CHINESE doctors are working urgently to save critically ill Nobel Peace Prize laureate Liu Xiaobo, as the government hardened its position against growing pleas to allow China’s best-known political prisoner to leave for treatment overseas.

A stark update issued by Liu’s hospital said he was suffering from poor kidney function and bleeding in the liver from metastasising tumours.

It heightened pressure on Beijing, which has resisted appeals from several nations to let Liu and his family go.

Foreign ministry spokesman Geng Shuang asked other countries at a daily news briefing “to respect China’s national sovereignty and refrain from interfering in its domestic affairs due to an individual case”.

Yesterday the office of German Chancellor Angela Merkel asked Beijing for a “signal of humanity for Liu Xiaobo and his family”.

Liu’s health has been the subject of international attention after news emerged in late June that the dissident had been transferred to a Chinese hospital because of late-stage liver cancer.

Supporters and Western governments urged China to allow him to choose where he wanted to be treated and to release him.

Beijing has so far resisted, citing Liu’s fragile health and arguing that he is receiving the best possible care in China.
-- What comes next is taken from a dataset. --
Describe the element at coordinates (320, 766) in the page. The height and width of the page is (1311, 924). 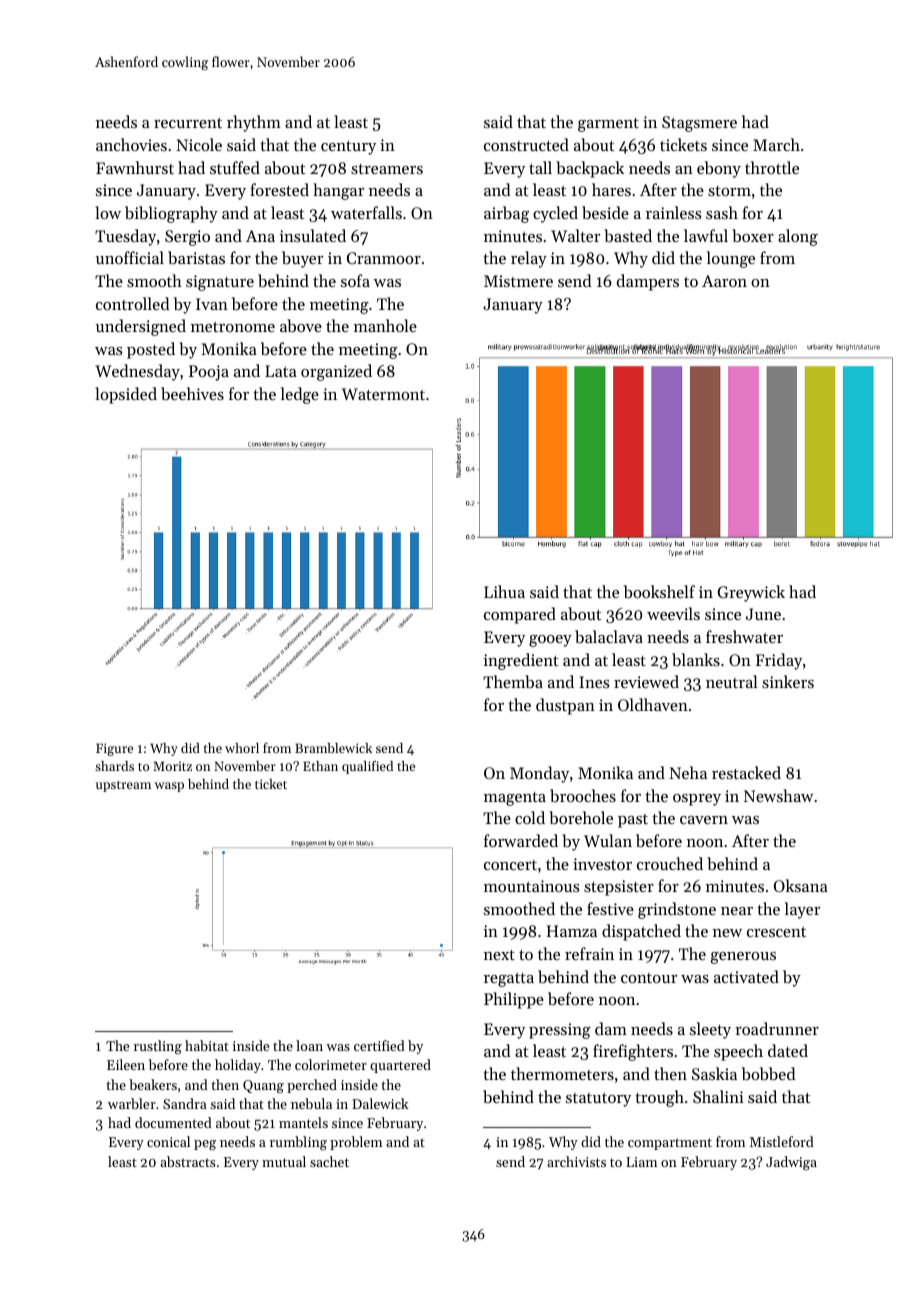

Liu was convicted in 2009 of inciting subversion for his role in the “Charter 08” movement calling for political reform.

He was awarded the Nobel Peace Prize a year later while in prison.

Two foreign doctors who were permitted to visit Liu last weekend said on Sunday that they deemed him strong enough to be evacuated, apparently contradicting Chinese expert opinion.

Chinese leaders face two unpalatable choices, analysts say.

If China sends Liu abroad, he could speak out against Beijing in his remaining days and become a worldwide media icon.

If Beijing maintains the status quo — keeping him under close guard in China — his death in custody would tarnish the Communist Party’s image.